The valuation of Coinbase is an example of how regulation can inspire confidence, Feinstein said. (The share price of Coinbase has dropped since its IPO, taking its market capitalization down from $85 billion to $60 billion, but investor sentiment continues to be strong.) “[That valuation] is possible in part because they operate in the U.S., so investors are confident that their trades on Coinbase are subject to U.S. regulation, which tends to be quite strong,” he added. “With anti-fraud and cybersecurity measures, investors can be assured that trades on a U.S.-based exchange are more secure and safer than on some other jurisdiction’s exchanges.”
Shape of Things to Come
Feinstein said he expected to see “a divergence” between the U.S. and some other countries in how they approach cryptocurrency regulation. “Across the globe you see increased regulatory interests following increased investor interests,” he noted. “You’ll see Western countries moving towards more traditional securities regulation and other authoritarian countries banning private cryptocurrencies to try to create their own surveilled central bank cryptocurrency.”
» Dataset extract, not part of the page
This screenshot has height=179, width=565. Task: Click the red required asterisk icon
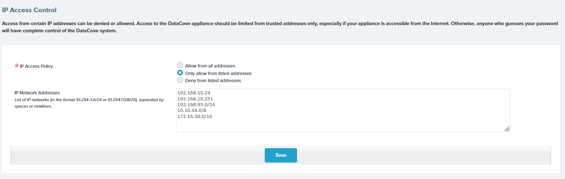tap(17, 66)
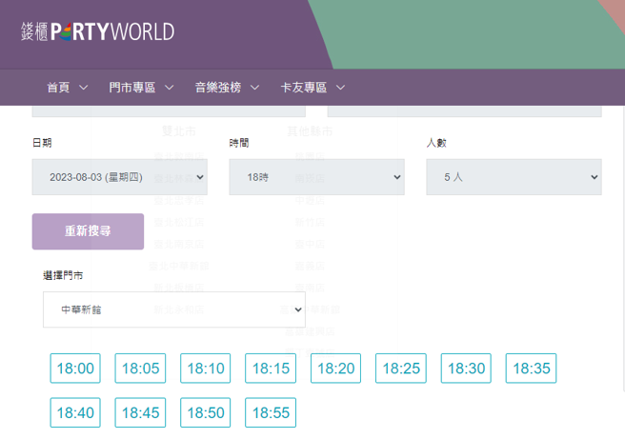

“Across the globe you see increased regulatory interests following increased investor interests.” –Brian Feinstein
“The U.S. seems to be moving forward towards creating smart regulations that build trust. They’re focused on cybersecurity, anti-fraud, and other investor protection measures as you see with traditional securities,” Feinstein continued. “Another group of countries led by China and Turkey sees cryptocurrency as a strategic threat.”
China has in recent years banned cryptocurrency-based fundraising and trading, but is now developing its own digital currency. “They can see at a granular level what people are buying if they are using a currency that’s on the blockchain and controlled by the central government,” said Feinstein. Earlier this month, Turkey moved to ban cryptocurrencies as currency traders fled the lira to bitcoin and other foreign currencies.
Cryptocurrency traders left China for other markets after it imposed restrictions, but that did not affect prices or volumes at a global level, Feinstein continued. “Part of that lukewarm reaction to the ban is that it’s relatively easy for people in China to get around that ban by using VPNs (virtual private networks that mask user locations) and other kinds of spoofing techniques.”
In some cases, state regulators are taking the lead in protecting cryptocurrency investors, Feinstein said. He pointed to the recent investigation and punitive actions by the New York Attorney General into Tether, a cryptocurrency trading platform. “New York recognizes how having regulations that facilitate cryptocurrency trading and encourage exchanges to locate in its state can have real positive spillovers for its economy.” To build on their relationship with regulators, cryptocurrency firms and markets ought to focus on the fundamental issues such as ethical conduct, he noted.
Feinstein had some advice for regulators on how they could approach cryptocurrencies. “First, they shouldn’t worry that their actions will drive offshoring of [cryptocurrency] activity,” he said. “Instead, they should be focused on regulations that increase investor trust in their jurisdictions.”